-- start --
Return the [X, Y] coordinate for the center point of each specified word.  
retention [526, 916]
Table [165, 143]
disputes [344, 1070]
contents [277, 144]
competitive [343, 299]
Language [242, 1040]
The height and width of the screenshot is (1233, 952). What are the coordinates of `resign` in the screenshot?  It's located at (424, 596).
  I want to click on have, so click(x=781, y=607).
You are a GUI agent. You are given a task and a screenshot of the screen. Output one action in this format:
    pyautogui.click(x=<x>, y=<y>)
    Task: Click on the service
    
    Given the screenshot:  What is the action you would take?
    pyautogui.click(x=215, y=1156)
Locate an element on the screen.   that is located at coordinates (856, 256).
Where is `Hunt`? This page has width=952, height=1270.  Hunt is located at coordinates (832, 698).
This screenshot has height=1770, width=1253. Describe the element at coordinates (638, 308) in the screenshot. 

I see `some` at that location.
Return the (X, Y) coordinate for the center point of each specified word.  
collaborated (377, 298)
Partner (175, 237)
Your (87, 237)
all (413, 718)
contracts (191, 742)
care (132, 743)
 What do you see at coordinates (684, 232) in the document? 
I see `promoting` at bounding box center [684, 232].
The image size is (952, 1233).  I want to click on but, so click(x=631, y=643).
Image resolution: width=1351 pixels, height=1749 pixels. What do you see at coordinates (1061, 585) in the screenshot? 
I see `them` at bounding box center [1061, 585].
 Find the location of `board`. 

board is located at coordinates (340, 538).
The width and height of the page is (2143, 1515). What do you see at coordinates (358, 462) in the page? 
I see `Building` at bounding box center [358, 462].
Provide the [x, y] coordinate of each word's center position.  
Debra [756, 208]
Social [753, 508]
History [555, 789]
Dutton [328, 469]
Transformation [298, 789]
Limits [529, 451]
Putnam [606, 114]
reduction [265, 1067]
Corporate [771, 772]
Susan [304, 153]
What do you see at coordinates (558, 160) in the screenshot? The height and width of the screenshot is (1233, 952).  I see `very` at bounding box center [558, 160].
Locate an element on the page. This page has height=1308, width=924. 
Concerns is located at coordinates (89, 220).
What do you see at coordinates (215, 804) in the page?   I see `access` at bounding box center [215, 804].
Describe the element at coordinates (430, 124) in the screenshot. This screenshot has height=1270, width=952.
-- end --
● **WHAT TO WORK ON**
Please update the lines from the start through the line that contains "I want to click on have, so", replacing "screenshot" with "image" and leaving everything else unchanged.

● **FULL ANSWER**
Return the [X, Y] coordinate for the center point of each specified word.  
retention [526, 916]
Table [165, 143]
disputes [344, 1070]
contents [277, 144]
competitive [343, 299]
Language [242, 1040]
The height and width of the image is (1233, 952). What are the coordinates of `resign` in the image?  It's located at (424, 596).
  I want to click on have, so click(x=781, y=607).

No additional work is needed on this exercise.